Date of Award

6-8-2012

Document Type

Dissertation

Degree Name

Doctor of Philosophy (PhD)

Department

English

First Advisor

Todd Nathan Thompson, Ph.D.

Second Advisor

Mike Sell, Ph.D.

Third Advisor

Veronica Watson, Ph.D.

Abstract

This dissertation focuses on the autobiographical narratives of John Marrant, George White, and John Jea as expressions of black radical evangelicalism. The study argues that their narratives articulate and extend a black identity-politics, largely through a religious/Christian discourse, in ways that subvert, challenge, and revise hegemonic conceptions of religion, race, and subjectivity circulating in the late eighteenth and early nineteenth centuries.
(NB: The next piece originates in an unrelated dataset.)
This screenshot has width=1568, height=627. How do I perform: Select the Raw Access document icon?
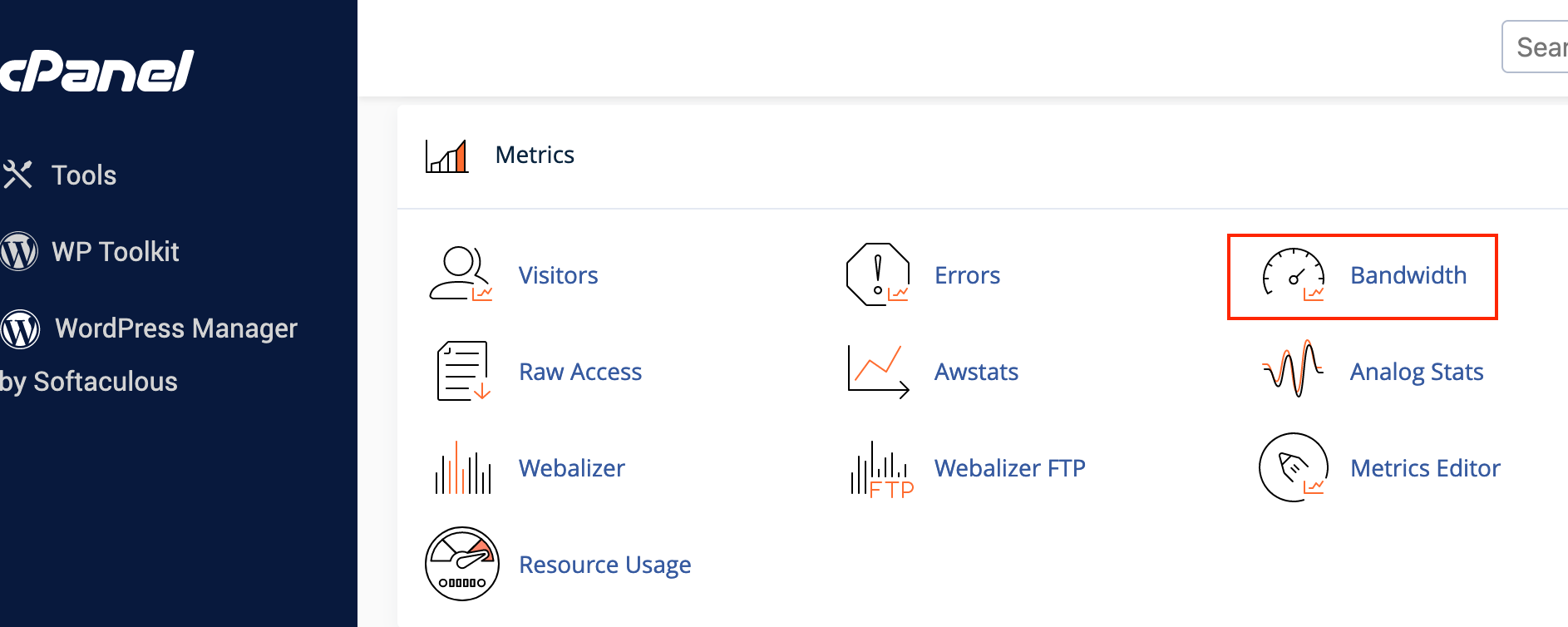tap(462, 371)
In addition to revealing the political efficacy of evangelical religion for these figures and the black communities they represented, the study also examines their uses of rhetoric and language more broadly and argues that they each construct texts, reference the bible and other religious tropes, and inscribe narrative voices of "mastery," which, like their uses and understandings of evangelical Christian discourse, work to undercut, critique, and condemn white authority. Further, the study interrogates how the rhetorical strategies and ideological imperatives deployed and pursued by Marrant, White, and Jea constitute more than defensive responses to white authority, but simultaneously recover and construct anew a black identity-politics (individual, group, institutional) that is culturally specific, historically steeped, and politically engaged. Finally, this study argues that Marrant, White, and Jea drew upon and extended a "black radical evangelical tradition," informed by an ideology of Black Radicalism (as defined by Cedric Robinson), West African cultural and expressive sources, and the diasporic contexts, what Paul Gilroy calls the "black Atlantic world," that African peoples occupied and shaped in the late eighteenth and early nineteenth centuries. The study offers close readings of Marrant, White, and Jea and attends to the cultural embeddedness of their narratives or to the imbrications between their texts and contexts. The study draws upon a variety of theoretical-critical positions in order to illuminate the identity-politics, theologies, and ideological imperatives implied or operating in implicit and overt ways in their texts: for example, Critical Race Theory, Discourse Analysis, Cultural Studies, Postcolonial Theory, and New Historicism.